Ok so far nothing new I turn the page waiting to be wowed by the opportunities offered by this particular company. What do I see?

Lot’s of wonderfully complicated sounding principles which will lead to organisational growth and change. Lots of activities geared to making people run around a field and get muddy – oops sorry – learn something new. Let’s be straight about this I’m not a cynic around these things there is clear evidence for some of this stuff working in fact I’ve implemented and written interventions which do and offer similar things. So why am I frustrated?

Well first and foremost it is the expert nature of this type of marketing. What I mean is, here are a series of words which you could not possibly understand which we have a great understanding of and which will make a difference to the way your organisation is lead. If you engage with us you still won’t understand what these words mean but you will be able to access the principles which sit behind them as long as you continue to engage with – pay an outrageous amount – to us.

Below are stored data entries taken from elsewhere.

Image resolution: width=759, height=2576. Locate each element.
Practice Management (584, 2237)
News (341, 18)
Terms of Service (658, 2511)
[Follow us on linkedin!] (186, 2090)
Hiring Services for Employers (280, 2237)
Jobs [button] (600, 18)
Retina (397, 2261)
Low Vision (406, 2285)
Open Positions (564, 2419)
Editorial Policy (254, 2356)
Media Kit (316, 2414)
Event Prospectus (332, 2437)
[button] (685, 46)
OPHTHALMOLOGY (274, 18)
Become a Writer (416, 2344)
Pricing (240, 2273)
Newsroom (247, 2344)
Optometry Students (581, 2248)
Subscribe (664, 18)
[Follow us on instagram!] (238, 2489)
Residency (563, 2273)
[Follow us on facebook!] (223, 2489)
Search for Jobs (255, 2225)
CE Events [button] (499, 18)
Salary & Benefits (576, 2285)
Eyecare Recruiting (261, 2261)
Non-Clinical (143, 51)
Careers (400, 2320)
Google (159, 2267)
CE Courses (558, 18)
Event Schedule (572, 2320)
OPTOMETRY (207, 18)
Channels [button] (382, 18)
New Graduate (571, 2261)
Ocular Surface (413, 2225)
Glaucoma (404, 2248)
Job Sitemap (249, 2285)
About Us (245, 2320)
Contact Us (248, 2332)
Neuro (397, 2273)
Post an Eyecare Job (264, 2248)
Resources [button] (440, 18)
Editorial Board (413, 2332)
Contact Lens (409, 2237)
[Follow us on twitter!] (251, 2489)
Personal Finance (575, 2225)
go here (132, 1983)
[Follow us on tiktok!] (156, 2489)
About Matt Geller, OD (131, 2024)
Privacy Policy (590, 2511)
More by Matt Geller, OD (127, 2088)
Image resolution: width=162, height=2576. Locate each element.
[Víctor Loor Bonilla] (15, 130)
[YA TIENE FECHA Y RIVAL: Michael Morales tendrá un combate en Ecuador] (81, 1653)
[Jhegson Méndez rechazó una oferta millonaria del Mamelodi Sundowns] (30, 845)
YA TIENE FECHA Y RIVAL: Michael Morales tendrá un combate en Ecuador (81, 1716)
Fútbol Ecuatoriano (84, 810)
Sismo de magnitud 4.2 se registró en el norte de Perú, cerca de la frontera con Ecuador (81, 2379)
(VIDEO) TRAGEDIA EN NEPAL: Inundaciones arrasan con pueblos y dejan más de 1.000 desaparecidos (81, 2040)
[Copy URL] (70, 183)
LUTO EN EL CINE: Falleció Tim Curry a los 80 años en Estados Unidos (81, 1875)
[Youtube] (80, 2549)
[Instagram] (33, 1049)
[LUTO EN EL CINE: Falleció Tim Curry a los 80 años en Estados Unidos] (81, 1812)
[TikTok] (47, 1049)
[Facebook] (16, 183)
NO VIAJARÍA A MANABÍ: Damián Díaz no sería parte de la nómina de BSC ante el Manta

What I find frustrating is the fact that this kind of marketing becomes counterintuitive if you are an L+D professional one of your key roles is to make the complex understandable. So for an L+D organisation to pitch complexity seems ridiculous in fact I would say it suggests that they are not particularly good at what they do or state they do. Following on from this to dress it up with exciting words (Experiential, facts based etc etc) is to suggest that they also have magic ways which will make you come out of the whole process a changed person.

It was Albert Einstein who said ‘If you can’t explain it to a five year old you don’t really understand it yourself.’ I know he was not talking about anything as complex as Learning and Development but I’d say this is a great test of external providers. If you do feel the urge to engage with one of these companies offering the latest and greatest thing to hit Leadership and L+D in the last decade invite them in. Get them around the table and then ask them to explain what exactly it is they do and how it works. If you don’t understand it by the end of the meeting walk away. These people don’t know it well enough to pass it on. These people are hiding behind fake complexity to sell you something you almost certainly don’t need or at least something that won’t make a difference to your organisation.